© JUNGE FREIHEIT Verlag GmbH & Co. www.jungefreiheit.de 18/19 / 26. April 2019

Der blanke Haß
Linksextremismus: Gewaltbereite Banden unterwandern die Zivilgesellschaft / Polizei und Verfassungsschutz warnen vor der Eskalation
Martina Meckelein

Sie tragen Schwarz, vermummen sich mit Kapuzen, Sonnenbrillen und Chaotentüchern. Martialisches Auftreten signalisiert Gewaltbereitschaft. Auf Außenstehende wirken Linksextreme auf Demonstrationen wie ein einziger schwarzer Block. Ein bewußt erschaffener Eindruck. Dabei ist der Linksextremismus nicht annähernd einheitlich.

 Linksextreme Gruppen sind je nach Gusto für Anarchismus, Kommunismus, Internationalismus und den bewaffneten Klassenkampf. Sie sind gegen: Deutsche, Amerikaner, Kapitalismus und manchmal sogar gegen Frauen. Ein bunter Strauß der Anti­haltung. Durch das Andocken und Übernehmen berechtigter Kritik der Zivilgesellschaft versuchen sich Linksextreme gesellschaftsfähig zu geben. Das macht die Gruppen aber nicht ungefährlicher. Ganz im Gegenteil. Linksextreme Parolen werden aktuell wohlwollend von Parteien und Medien unterstützt und begleitet.

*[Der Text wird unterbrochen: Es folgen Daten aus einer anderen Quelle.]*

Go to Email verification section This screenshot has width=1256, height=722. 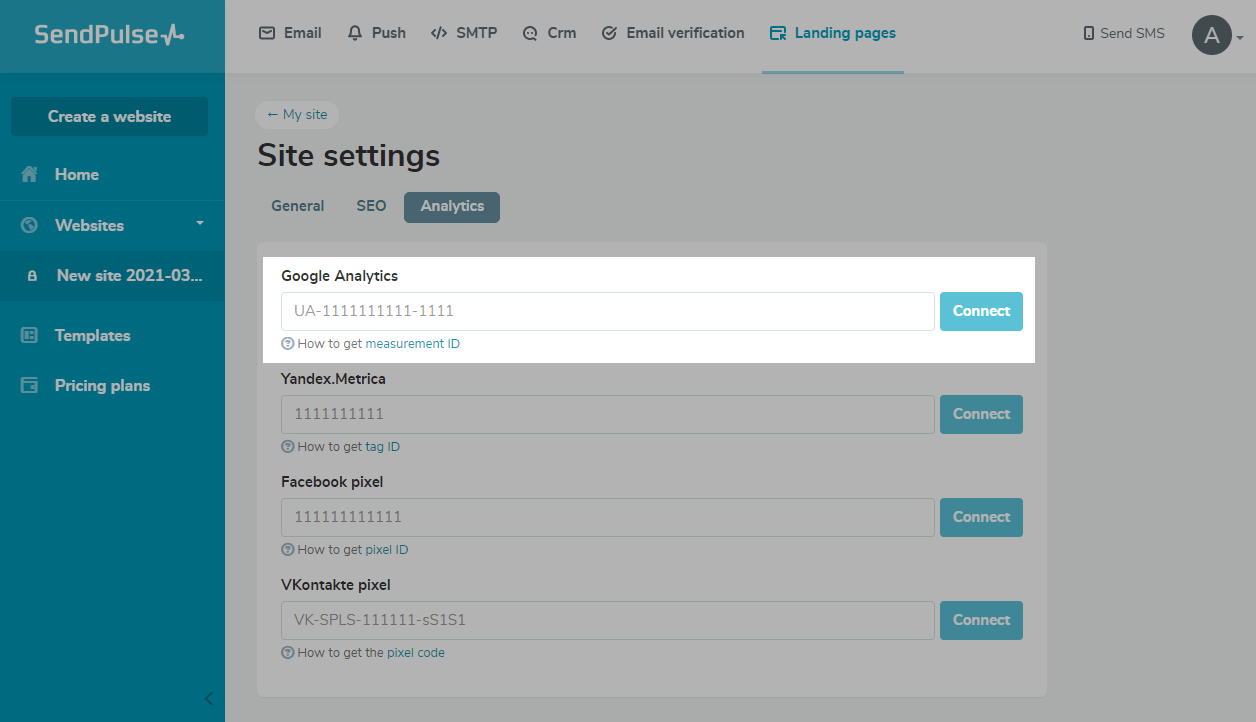click(673, 33)
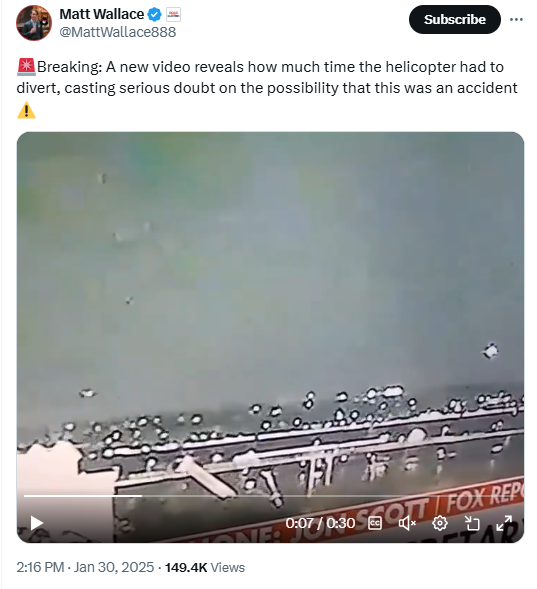Click the yellow warning sign emoji
The image size is (537, 589).
click(x=26, y=110)
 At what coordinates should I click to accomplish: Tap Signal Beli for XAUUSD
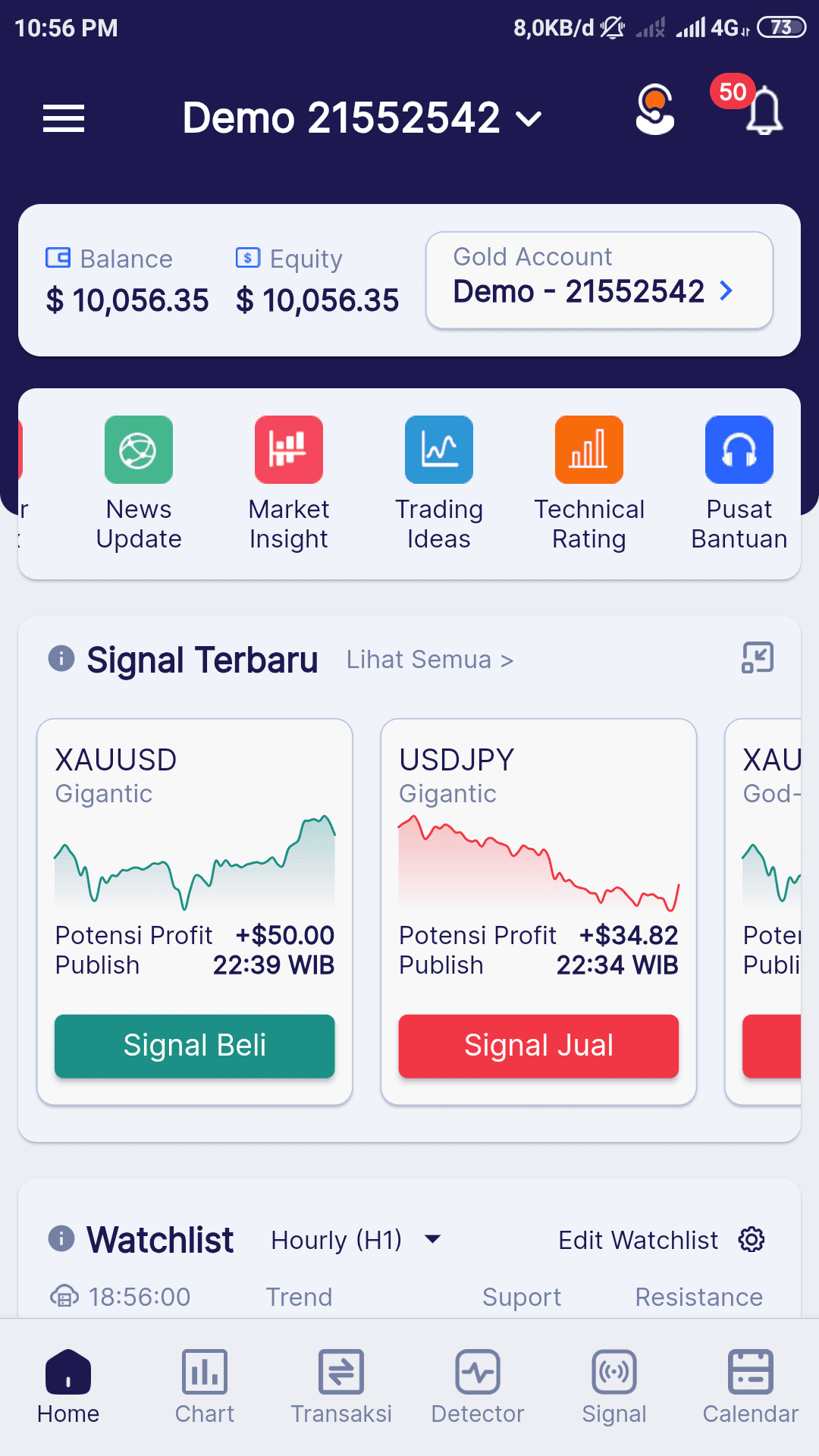point(195,1046)
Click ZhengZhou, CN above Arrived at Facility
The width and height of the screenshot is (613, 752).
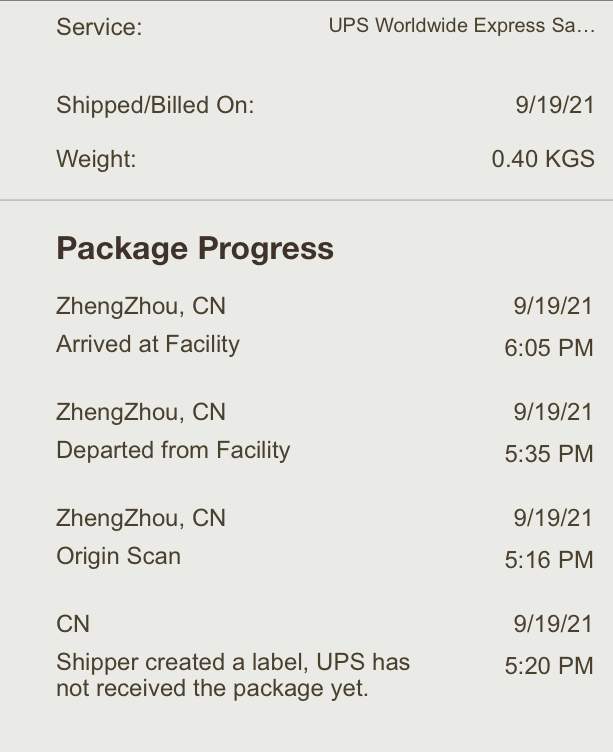click(141, 306)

Verfassungsschutz warnt: 9.000 „Gewaltorientierte“

Dabei übersehen sie deren Gemeinsamkeit: ihren blanken Haß auf das demokratische System, das ihrer Meinung nach bekämpft und abgeschafft gehört. Die Extremisten begehen zunehmend Straftaten, darunter auch schwere. Zum 1. Mai, dem Tag des Hohelieds der linken Gewalt, drohen wieder massive Ausschreitungen. Zeit für eine Bestandsaufnahme. Das Bundeskriminalamt zählte von 2016 auf 2017 einen Anstieg von 5.230 auf 6.393 linksextreme Straftaten in Deutschland – ein Plus von 1.163. Der Anstieg der Fallzahlen erklärt sich aus dem G20-Gipfel und den ihn begleitenden linksextremen Ausschreitungen.

Über 30.000 Linksextremisten zählte das Bundesamt für Verfassungsschutz Ende 2017. Rund 9.000 von ihnen sind „gewaltorientiert“, 7.000 davon werden zu den Autonomen gezählt. Ihre Zentren sind Hamburg, Berlin und Leipzig. Sie agieren fast ausschließlich in den Ballungsräumen. Hier finden sie zivilgesellschaftliche, nicht im linksautonomen oder extremen Milieu verhaftete Unterstützer. Wie auch die Interventionistische Linke (IL) zunehmend die Schülerstreikproteste „Fridays for Future“ gegen Klimawandel instrumentalisiert. Im März berichtete die JUNGE FREIHEIT, daß diese Gruppe sowie die Kampagne „Ende Gelände“ die Demonstrationen instrumentalisieren und zur Teilnahme an den Protesten aufriefen. „Wir registrieren Aufrufe in den sozialen Medien, beispielsweise von der IL, sich an den Protesten zu beteiligen“, sagte eine Sprecherin des Bundesamts für Verfassungsschutz auf JF-Anfrage.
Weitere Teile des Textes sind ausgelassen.